> **MATERIAL PROVIDED**
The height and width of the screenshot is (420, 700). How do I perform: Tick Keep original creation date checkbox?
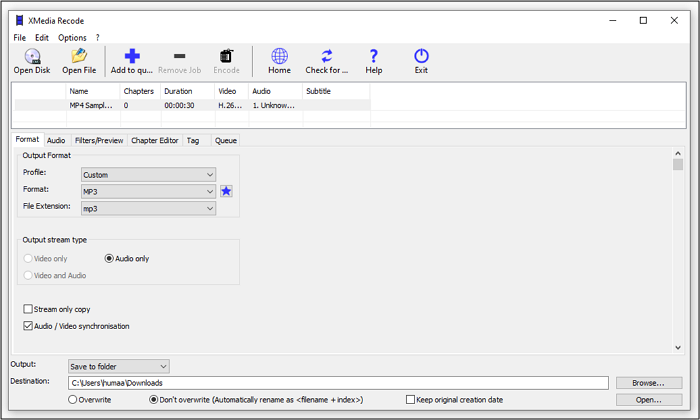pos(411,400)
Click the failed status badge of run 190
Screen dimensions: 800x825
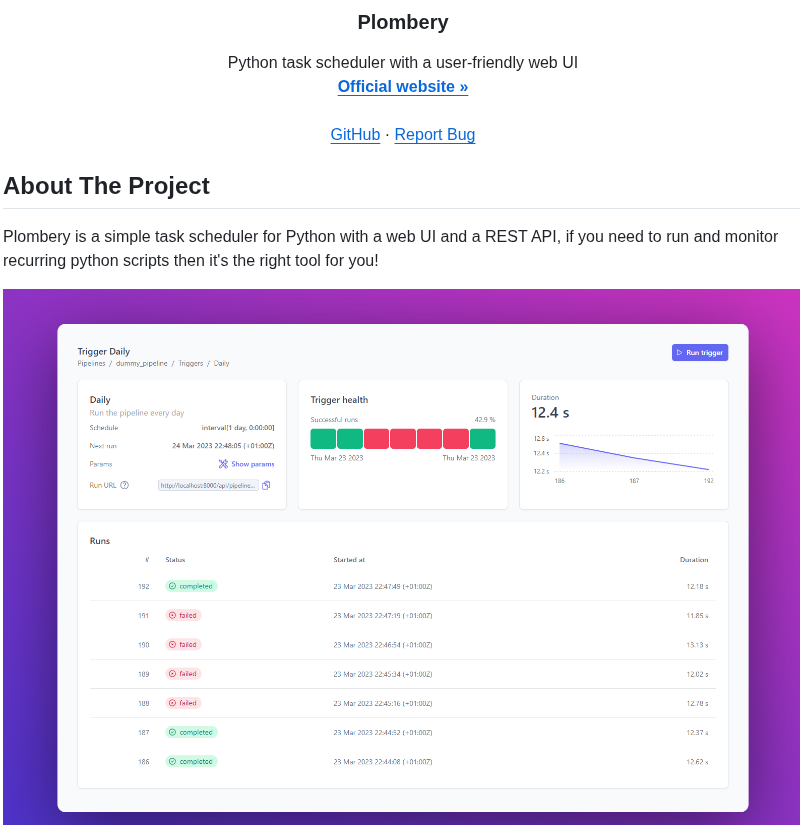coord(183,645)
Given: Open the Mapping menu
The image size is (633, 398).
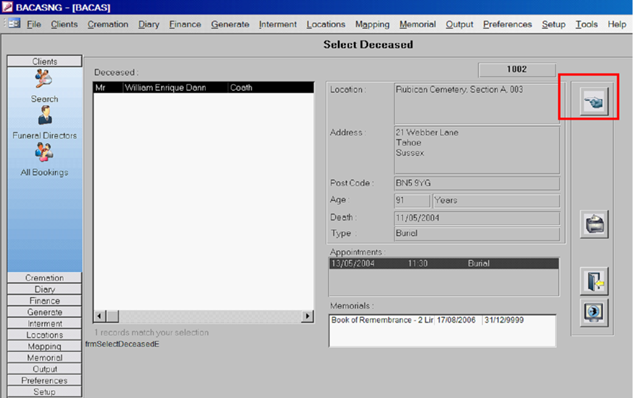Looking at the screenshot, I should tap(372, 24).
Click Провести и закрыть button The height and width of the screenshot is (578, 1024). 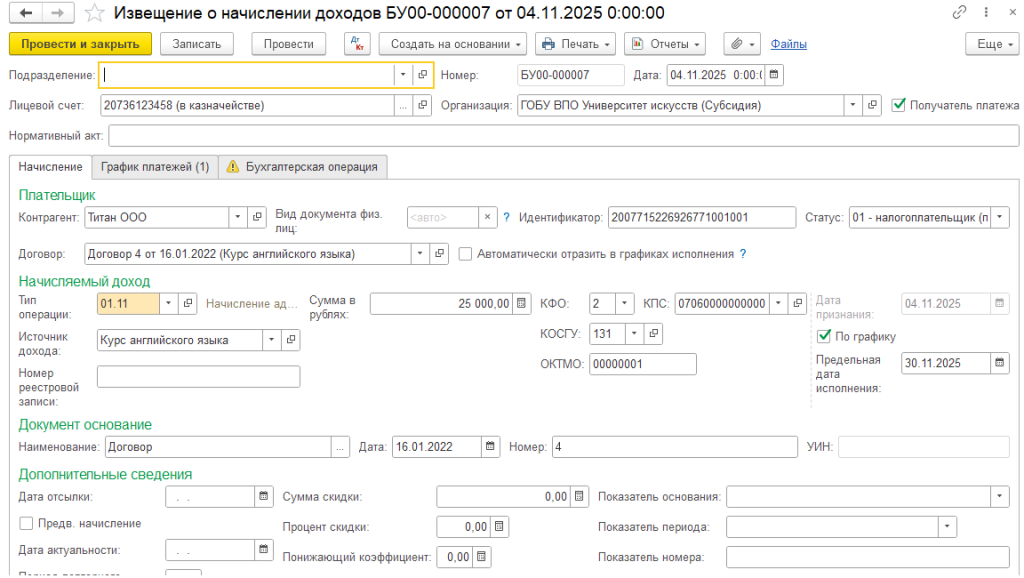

> **WORK INSTRUCTIONS**
Each line of the listing must be restated word for word, and the pictures left out.

> **TASK RESPONSE**
The height and width of the screenshot is (420, 700). How do I perform: Tick Keep original creation date checkbox?
pos(411,400)
Click the failed status badge of run 190
Screen dimensions: 800x825
coord(183,645)
Given: Open the Mapping menu
The image size is (633, 398).
Looking at the screenshot, I should tap(372, 24).
Click Провести и закрыть button The height and width of the screenshot is (578, 1024). 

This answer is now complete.